SUPPLIED PASSAGE:

I’ve read much of the commentary about the controversial contract involved with Tokyopop’s online talent search, Manga Pilots, with some interest. Respected industry talents have been vocal with their outrage over the publisher’s subjugation of creator rights and its use of insulting language in its contract language. Some calmer heads have joined the debate this week as it continued. The discussion has spotlighted creator rights and the business of comics publishing, and regardless of what side one takes, you have to admit that it’s opened a lot of people’s eyes about what goes on behind the scenes in comics, what new talent has to contend with and what publishers’ priorities really are.
Final Crisis #1
“D.O.A.: The God of War!”
Writer: Grant Morrison
Artist/Cover artist: J.G. Jones
Colors: Alex Sinclair
Letters: Rob Leigh
Editor: Eddie Berganza
Publisher: DC Comics
Price: $3.99 US/CAN
After the awkward plotting of Infinite Crisis and inconsistent, patchwork storytelling of Countdown to Final Crisis, it’s safe to say that a lot of readers were leery of this latest DC Comics super-hero event title. Balancing that perspective is the fact that it’s penned by Grant Morrison, a unique and powerful creative voice who’s known the innovation and intelligence he brings to the super-hero genre. I honestly didn’t know what to expect from this book. While it feels as though he’s repeated himself a bit here, Morrison delivers a plot and script that’s challenging and engaging. Continuity fans might take issue with his script, as DC’s icons speak and react differently than what we’ve seen from them in the past. I rather appreciated it, though, as Morrison manages to mix two vastly different concepts. He approaches these characters as a larger part of a pantheon of gods, but the story also adopts a police-procedural tone that makes for a sharp contrast. Blending the disparate tones is intriguing, and I’m honestly interested in what’s coming next.

COLLECTED DATA:
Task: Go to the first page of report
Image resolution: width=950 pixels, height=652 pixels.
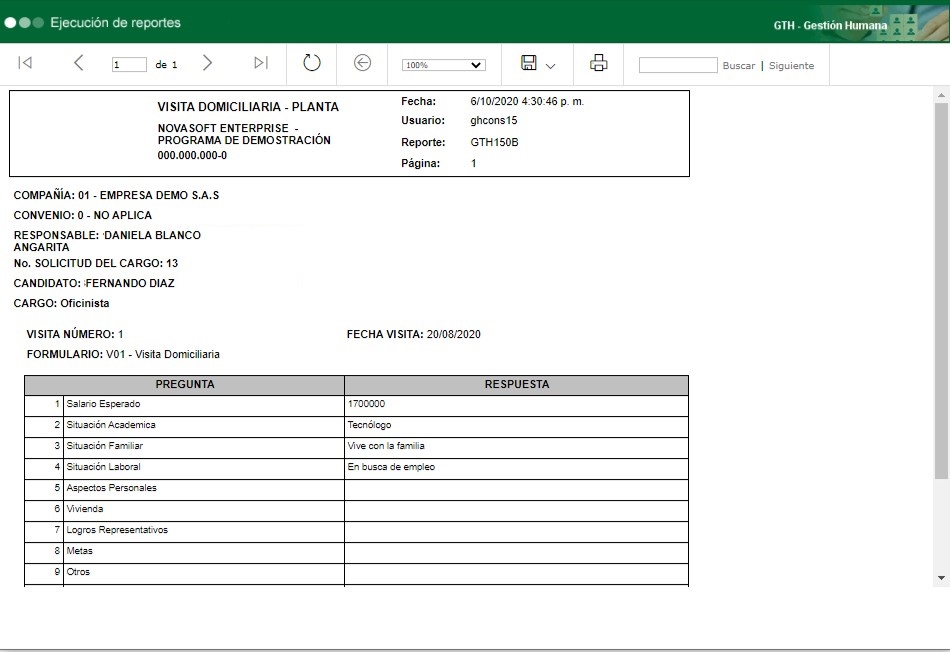Action: (25, 63)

WHAT TO WORK ON:
Can you quote the comics review above word for word, from "I’ve read much" up to and including "priorities really are."?

TASK ANSWER:
I’ve read much of the commentary about the controversial contract involved with Tokyopop’s online talent search, Manga Pilots, with some interest. Respected industry talents have been vocal with their outrage over the publisher’s subjugation of creator rights and its use of insulting language in its contract language. Some calmer heads have joined the debate this week as it continued. The discussion has spotlighted creator rights and the business of comics publishing, and regardless of what side one takes, you have to admit that it’s opened a lot of people’s eyes about what goes on behind the scenes in comics, what new talent has to contend with and what publishers’ priorities really are.